LLM and GenAI Cost Engineering
GenAI costs are unique; the levers are well-known but rarely all applied. Done right, 70-90% reduction is realistic.
Why GenAI cost is different
GenAI cost has a unique shape: token volume times model tier. A bad architecture can multiply the bill 10x at the same user volume; the optimisation opportunities are correspondingly large.
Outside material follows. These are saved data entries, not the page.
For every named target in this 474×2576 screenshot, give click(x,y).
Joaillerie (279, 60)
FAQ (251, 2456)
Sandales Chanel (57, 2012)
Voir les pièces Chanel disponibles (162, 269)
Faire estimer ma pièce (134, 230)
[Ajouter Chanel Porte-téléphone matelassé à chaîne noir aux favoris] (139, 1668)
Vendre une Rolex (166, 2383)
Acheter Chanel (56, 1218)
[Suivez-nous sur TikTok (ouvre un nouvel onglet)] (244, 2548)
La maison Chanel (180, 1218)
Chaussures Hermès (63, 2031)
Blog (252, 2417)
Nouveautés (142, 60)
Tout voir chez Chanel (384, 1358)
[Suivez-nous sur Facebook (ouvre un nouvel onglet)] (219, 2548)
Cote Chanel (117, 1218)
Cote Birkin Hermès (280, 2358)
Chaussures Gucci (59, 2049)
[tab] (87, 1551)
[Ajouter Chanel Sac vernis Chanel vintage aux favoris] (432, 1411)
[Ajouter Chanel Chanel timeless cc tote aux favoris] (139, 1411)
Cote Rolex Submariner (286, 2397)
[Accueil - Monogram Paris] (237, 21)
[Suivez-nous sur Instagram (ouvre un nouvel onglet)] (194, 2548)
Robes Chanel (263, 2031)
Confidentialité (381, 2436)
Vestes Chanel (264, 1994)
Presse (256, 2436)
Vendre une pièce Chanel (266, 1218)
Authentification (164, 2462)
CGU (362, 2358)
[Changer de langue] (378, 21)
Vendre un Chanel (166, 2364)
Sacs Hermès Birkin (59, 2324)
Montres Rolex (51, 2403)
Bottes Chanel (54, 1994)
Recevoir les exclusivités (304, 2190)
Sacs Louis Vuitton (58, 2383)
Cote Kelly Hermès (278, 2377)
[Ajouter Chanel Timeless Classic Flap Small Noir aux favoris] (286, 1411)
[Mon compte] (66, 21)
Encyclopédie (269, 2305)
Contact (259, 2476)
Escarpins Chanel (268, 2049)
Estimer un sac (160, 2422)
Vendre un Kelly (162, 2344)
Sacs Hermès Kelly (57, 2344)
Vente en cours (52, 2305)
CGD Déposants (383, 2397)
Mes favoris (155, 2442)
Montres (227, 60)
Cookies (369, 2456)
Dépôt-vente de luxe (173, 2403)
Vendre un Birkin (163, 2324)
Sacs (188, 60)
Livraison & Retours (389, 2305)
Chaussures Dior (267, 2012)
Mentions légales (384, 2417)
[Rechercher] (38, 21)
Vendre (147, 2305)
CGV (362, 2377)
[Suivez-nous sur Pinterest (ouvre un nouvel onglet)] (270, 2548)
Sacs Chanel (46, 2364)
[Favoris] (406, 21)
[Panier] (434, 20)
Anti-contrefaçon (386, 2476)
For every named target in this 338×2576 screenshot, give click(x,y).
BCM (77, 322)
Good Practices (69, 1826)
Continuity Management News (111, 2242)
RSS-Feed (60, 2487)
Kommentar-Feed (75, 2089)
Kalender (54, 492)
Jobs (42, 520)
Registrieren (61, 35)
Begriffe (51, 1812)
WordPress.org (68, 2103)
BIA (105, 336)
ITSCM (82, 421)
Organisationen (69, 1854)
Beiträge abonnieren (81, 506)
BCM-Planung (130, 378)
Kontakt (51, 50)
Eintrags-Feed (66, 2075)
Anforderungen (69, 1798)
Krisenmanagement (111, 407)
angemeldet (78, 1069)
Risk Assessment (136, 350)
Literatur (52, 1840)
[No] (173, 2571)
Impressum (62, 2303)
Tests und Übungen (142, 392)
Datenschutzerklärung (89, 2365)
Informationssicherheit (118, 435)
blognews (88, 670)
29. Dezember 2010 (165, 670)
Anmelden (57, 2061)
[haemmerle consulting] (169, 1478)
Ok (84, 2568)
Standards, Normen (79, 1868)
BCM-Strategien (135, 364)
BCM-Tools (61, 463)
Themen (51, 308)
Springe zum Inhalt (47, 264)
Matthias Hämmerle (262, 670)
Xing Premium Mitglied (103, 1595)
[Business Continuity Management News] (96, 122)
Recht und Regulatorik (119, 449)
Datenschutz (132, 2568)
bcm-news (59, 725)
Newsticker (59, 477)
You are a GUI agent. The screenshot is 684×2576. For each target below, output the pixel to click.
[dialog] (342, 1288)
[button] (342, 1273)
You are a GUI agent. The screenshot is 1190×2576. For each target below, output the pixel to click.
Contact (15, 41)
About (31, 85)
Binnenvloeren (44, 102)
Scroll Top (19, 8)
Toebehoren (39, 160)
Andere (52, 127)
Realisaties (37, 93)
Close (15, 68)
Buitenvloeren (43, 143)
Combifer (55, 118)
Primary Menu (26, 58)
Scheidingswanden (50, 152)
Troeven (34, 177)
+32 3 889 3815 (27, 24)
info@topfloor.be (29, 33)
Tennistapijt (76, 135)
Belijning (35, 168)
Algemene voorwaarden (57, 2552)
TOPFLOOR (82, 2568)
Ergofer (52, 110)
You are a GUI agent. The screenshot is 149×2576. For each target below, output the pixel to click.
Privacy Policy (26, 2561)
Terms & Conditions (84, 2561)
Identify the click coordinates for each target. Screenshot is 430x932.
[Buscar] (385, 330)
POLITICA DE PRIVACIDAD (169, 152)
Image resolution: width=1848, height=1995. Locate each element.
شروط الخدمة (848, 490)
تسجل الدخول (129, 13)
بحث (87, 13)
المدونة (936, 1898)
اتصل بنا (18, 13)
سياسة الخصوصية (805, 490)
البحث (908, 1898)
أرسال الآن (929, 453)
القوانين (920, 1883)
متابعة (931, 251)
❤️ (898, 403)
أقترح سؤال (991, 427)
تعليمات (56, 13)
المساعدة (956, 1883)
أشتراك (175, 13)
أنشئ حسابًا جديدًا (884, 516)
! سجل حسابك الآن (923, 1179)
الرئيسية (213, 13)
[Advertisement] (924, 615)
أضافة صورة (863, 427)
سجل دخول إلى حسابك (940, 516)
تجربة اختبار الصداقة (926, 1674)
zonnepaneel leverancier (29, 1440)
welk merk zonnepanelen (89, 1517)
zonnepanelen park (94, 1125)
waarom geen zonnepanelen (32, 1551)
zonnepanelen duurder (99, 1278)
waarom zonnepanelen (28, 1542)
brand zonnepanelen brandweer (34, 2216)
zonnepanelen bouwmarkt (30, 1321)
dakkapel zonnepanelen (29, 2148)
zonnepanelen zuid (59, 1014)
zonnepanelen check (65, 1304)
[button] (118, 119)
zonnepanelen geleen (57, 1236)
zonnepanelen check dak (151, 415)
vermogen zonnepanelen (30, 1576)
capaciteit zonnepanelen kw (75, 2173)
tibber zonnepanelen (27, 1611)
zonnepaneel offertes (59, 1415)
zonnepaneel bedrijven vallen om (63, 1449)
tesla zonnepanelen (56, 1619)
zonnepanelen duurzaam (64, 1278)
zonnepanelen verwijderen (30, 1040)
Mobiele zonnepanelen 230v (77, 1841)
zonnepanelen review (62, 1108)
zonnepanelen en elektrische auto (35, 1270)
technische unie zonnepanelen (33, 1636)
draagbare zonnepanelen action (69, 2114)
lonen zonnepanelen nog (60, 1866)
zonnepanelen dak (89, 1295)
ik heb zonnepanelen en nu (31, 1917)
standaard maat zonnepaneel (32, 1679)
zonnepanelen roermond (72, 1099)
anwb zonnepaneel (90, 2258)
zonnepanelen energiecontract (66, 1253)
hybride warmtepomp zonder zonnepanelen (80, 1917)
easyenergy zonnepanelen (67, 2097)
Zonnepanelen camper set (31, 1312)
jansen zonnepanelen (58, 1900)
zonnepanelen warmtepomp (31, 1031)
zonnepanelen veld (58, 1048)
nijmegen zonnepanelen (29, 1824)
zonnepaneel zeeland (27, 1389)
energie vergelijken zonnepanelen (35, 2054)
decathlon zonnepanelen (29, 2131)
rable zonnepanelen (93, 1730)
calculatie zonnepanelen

- Token-volume math. Cost scales with input plus output tokens; payload size matters more than request count.
- Model-tier multiplier. Tier choice (Haiku, Sonnet, Opus) shifts per-token cost by 5-25x; routing dominates.
- Architecture impact. Bad chunking, oversized prompts, expensive defaults can 10x the bill at constant user volume.
- Optimisation upside. 70-90% reduction realistic when all four levers ship; the headroom is unlike traditional compute.
Four levers
- 1. Model routing (cheap model for easy tasks).
- 2. Prompt caching (Anthropic, OpenAI both support).
- 3. Batch API for non-realtime.
- 4. Fine-tuning instead of long prompts.
Per-lever savings
Each lever produces measurable savings. Combined, the four routinely produce 70-90% reduction; ship one at a time, measure each, stack them.
- Routing. 30-50% savings; cheaper model for easy tasks (classification, extraction, formatting).
- Caching. 50-90% savings on cacheable prompts; system prompts and few-shot examples cache cleanly.
- Batch API. 50% off realtime price for non-urgent workloads; offline classification, bulk processing.
- Fine-tuning. Model-dependent; can replace long prompts entirely; 5x cheaper at scale.
Cost-aware GenAI culture
The technical levers only land with cultural support. Engineers need per-feature visibility, PR-time cost estimates, and cost-aware code review for the discipline to stick.
- Per-feature cost. Engineers see what each feature costs in tokens and dollars; visibility drives prioritisation.
- Per-PR estimate. Cost impact of the PR estimated automatically; reviewers can flag expensive changes.
- Cost-aware review. 'Did you consider Haiku for this?' becomes a normal review comment.
- Mirrors traditional FinOps. The discipline is the same; the levers and granularity differ.
Antipatterns
- Default to expensive model for everything. 10x bill premium.
- No prompt caching. Pay full price for every cached prompt.
- No per-feature cost view. Cannot optimize.
What to do this week
Three moves. (1) Apply this lever to your highest-spend workload. (2) Measure the dollar impact for one month. (3) Roll the practice out to the next two services if the savings hold.